▸ Task prompt: From the line containing "Home (201, 780)" to the last line of the records below, repeat every line exactly and add nothing else.

▸ Data excerpts:
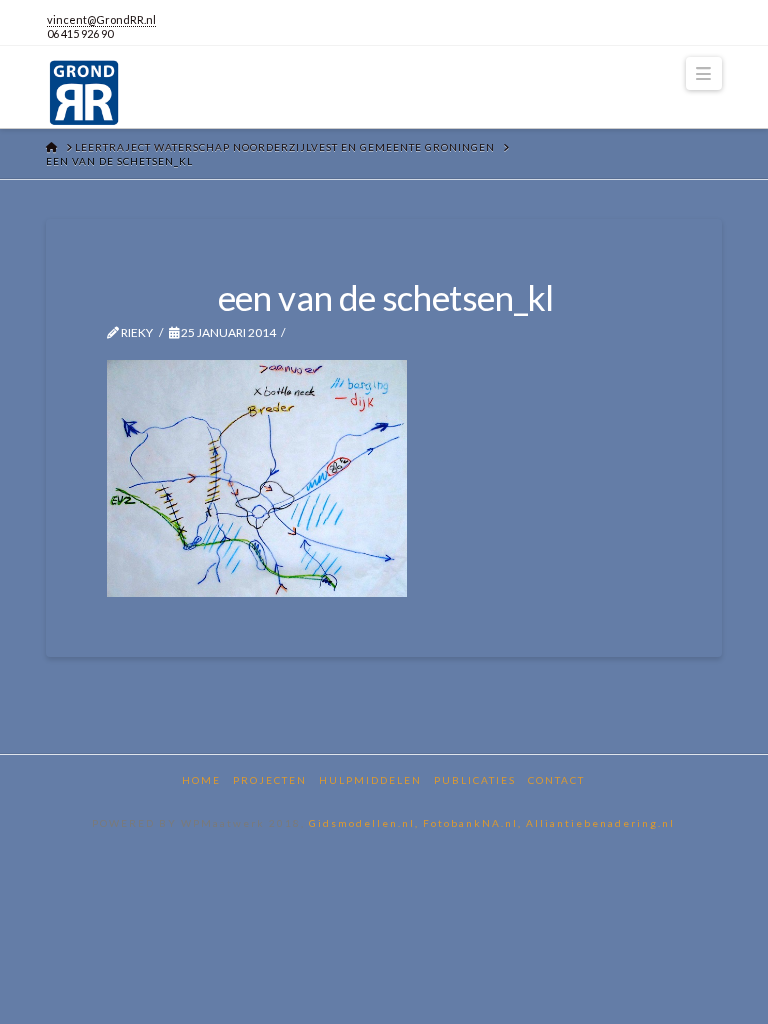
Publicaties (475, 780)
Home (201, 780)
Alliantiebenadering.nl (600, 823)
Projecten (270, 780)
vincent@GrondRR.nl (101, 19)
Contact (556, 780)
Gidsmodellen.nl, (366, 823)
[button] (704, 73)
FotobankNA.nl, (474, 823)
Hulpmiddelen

▸ Response for this exercise:
Home (201, 780)
Alliantiebenadering.nl (600, 823)
Projecten (270, 780)
vincent@GrondRR.nl (101, 19)
Contact (556, 780)
Gidsmodellen.nl, (366, 823)
[button] (704, 73)
FotobankNA.nl, (474, 823)
Hulpmiddelen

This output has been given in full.